Shengqu Cai

Shengqu Cai 「蔡盛曲」

I'm a CS PhD student at Stanford University, advised by Prof. Gordon Wetzstein and Prof. Leonidas Guibas, affliated with Computational Imaging Lab and Geometric Computing Lab. I am partly supported by a Stanford School of Engineering Fellowship.

Before Stanford, I was a CS master student at ETH Zürich supervised by Prof. Luc Van Gool. I obtained my Bachelor degree in Computer Science with first honour from King's College London in United Kingdom, where I spent some time working on information theory.

In 2022, I spent a few wonderful months working on diffusion with Eric Chan and Songyou Peng. I started my research career back in 2021 working on NeRFs and GANs with Anton Obukhov. I consider them as mentors coming into research and who I try to learn from.

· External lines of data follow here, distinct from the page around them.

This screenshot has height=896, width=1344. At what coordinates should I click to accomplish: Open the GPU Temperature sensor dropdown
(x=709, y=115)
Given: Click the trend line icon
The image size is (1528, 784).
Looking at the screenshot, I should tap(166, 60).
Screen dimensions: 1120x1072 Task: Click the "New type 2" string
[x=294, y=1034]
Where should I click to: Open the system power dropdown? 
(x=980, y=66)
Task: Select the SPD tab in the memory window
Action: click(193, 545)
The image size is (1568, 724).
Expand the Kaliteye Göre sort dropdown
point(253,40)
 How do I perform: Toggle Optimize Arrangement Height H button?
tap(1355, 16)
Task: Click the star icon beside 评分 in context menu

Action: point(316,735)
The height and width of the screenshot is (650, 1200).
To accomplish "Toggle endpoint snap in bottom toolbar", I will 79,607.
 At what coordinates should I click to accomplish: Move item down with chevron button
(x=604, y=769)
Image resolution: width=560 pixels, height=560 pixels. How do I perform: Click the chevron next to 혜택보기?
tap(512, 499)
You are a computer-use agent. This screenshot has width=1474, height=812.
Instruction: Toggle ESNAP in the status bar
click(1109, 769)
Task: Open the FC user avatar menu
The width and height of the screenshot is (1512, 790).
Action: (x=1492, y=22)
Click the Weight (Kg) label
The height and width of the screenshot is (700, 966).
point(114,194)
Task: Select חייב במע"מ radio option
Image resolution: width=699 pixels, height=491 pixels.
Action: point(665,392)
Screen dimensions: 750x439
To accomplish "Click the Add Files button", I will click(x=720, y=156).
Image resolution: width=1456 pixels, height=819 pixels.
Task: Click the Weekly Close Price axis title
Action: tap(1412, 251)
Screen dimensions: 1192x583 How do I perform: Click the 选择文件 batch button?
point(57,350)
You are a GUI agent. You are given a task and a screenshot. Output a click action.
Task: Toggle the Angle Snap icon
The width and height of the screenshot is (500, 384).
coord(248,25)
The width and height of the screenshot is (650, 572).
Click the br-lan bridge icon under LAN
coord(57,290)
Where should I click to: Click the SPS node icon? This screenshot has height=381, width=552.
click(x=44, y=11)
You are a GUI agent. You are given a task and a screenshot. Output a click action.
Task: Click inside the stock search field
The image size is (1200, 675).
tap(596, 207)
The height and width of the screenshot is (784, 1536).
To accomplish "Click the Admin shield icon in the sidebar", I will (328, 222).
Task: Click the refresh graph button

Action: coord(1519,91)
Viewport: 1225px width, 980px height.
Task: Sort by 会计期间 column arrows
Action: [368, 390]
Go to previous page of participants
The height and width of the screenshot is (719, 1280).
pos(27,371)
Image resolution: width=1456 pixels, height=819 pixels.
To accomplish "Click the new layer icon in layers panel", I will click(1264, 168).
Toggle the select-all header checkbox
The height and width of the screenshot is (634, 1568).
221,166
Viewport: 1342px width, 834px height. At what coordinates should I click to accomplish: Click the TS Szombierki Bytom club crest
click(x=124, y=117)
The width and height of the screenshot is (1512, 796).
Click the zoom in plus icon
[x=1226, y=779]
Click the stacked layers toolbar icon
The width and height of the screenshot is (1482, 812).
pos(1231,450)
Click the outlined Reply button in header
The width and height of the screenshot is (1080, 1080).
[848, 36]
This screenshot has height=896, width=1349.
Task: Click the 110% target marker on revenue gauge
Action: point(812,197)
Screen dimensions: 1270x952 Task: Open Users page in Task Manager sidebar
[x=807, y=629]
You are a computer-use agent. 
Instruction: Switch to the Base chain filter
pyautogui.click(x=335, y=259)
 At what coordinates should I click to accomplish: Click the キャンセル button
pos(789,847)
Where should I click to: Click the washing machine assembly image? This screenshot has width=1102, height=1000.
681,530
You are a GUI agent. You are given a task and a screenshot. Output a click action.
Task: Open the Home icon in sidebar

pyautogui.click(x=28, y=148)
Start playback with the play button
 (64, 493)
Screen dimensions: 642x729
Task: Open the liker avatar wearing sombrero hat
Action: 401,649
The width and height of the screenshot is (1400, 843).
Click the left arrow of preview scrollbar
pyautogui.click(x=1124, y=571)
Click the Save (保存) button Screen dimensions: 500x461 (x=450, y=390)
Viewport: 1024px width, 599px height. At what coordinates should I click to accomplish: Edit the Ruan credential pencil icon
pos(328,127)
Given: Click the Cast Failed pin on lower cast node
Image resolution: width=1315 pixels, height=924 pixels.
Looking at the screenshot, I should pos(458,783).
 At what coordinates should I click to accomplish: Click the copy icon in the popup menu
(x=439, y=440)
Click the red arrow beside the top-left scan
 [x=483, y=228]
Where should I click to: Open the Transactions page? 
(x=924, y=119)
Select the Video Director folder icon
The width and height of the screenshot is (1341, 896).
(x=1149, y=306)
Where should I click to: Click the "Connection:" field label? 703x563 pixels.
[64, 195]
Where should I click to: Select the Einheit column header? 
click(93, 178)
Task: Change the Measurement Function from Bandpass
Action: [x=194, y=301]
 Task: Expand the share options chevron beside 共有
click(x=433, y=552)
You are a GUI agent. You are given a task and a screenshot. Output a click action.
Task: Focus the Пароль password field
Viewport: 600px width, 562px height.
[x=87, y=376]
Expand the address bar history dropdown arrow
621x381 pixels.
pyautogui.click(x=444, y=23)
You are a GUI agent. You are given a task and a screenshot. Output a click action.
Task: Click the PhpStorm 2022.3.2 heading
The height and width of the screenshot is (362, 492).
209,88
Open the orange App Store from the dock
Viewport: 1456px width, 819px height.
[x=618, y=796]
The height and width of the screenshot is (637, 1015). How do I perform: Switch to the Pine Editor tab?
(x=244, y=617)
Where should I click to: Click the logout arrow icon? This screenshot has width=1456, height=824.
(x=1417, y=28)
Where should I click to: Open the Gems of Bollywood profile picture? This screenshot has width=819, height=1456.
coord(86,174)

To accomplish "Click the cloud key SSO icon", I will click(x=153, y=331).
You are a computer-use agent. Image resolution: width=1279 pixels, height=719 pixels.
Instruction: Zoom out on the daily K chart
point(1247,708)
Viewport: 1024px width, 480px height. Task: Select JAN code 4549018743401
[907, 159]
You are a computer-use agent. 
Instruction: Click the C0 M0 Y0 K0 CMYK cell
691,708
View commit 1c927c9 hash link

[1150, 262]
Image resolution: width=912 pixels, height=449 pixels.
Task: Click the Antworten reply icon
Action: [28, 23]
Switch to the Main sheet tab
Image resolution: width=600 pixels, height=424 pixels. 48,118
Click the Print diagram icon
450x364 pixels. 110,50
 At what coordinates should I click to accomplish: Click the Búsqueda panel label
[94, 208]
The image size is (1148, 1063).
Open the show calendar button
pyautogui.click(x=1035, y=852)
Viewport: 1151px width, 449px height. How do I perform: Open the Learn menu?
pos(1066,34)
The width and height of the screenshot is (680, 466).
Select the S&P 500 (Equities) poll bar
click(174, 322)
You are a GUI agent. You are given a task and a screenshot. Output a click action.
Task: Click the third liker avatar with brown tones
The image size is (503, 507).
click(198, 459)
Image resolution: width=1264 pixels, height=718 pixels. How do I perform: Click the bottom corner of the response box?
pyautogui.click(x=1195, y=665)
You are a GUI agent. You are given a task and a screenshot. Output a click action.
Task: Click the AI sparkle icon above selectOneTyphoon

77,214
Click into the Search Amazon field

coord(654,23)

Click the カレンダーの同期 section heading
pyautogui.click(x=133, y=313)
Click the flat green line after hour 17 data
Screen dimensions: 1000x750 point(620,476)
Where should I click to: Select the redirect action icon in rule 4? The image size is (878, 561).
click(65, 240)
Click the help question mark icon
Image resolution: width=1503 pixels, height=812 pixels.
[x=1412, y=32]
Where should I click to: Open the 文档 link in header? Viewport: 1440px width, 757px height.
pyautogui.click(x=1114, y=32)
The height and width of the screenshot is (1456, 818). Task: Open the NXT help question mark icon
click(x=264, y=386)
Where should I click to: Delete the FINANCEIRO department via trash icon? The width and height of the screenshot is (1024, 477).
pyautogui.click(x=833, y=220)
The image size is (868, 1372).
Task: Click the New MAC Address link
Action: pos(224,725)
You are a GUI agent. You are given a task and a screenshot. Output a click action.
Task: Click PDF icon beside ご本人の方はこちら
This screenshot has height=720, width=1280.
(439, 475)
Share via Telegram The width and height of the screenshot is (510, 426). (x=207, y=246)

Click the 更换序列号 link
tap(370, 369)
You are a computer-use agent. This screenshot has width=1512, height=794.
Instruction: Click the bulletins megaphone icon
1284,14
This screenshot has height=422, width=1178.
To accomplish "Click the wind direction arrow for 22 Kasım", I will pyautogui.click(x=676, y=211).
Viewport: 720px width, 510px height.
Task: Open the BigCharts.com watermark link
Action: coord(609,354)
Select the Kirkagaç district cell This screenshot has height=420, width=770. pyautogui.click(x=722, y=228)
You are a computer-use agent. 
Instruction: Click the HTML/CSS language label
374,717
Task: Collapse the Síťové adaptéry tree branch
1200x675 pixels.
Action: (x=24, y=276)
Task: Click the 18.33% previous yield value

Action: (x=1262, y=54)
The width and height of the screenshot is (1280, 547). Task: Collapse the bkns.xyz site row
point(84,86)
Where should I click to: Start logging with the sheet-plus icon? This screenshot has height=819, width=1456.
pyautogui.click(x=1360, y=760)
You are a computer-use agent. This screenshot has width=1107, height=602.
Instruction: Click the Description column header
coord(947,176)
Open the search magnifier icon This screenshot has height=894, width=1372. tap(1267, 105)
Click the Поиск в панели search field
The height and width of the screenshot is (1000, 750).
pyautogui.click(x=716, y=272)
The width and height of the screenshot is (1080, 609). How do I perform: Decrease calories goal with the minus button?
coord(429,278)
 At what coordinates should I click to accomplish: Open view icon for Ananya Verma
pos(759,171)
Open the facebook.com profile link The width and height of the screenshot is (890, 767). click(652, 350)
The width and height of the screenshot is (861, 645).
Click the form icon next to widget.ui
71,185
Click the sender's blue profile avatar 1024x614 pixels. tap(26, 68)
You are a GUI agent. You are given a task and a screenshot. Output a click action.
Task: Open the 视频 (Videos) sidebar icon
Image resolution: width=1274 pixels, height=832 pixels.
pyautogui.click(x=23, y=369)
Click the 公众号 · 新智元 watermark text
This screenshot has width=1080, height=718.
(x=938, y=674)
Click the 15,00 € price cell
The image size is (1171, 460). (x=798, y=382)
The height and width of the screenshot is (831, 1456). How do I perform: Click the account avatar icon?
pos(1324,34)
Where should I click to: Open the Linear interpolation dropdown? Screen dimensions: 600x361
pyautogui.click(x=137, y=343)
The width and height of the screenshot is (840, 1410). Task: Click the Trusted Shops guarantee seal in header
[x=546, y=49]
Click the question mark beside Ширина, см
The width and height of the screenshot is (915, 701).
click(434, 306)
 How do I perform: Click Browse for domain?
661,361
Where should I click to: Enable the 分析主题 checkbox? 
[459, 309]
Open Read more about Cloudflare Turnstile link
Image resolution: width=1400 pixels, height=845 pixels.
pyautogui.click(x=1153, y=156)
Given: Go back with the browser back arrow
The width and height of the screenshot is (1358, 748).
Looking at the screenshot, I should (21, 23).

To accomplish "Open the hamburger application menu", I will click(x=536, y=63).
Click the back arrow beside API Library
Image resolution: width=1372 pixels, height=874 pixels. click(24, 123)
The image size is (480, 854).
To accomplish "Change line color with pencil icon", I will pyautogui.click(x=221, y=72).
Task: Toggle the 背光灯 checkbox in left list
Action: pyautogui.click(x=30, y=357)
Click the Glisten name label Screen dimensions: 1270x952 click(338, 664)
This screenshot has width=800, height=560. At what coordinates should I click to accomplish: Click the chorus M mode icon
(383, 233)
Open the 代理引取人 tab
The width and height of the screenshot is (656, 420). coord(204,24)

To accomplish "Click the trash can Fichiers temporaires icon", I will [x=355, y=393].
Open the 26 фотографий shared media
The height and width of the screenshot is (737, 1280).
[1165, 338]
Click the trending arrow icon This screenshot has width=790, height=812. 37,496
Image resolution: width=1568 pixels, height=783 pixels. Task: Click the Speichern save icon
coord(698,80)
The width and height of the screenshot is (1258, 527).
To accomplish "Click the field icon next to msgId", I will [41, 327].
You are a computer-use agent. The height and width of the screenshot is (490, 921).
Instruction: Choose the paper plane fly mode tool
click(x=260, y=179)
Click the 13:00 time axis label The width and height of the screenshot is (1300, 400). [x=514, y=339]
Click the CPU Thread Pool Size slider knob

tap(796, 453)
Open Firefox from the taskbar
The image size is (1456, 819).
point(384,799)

I am interested in solving graphics or inverse graphics tasks that are fundamentally ill-posed via traditional methods, slay the unslayable. I have been working primarily around neural rendering and generative models, including but not limited to diffusion models, inverse rendering, unsupervised learning methods, scene representations, etc. I like making cool theories, videos, demos and applications.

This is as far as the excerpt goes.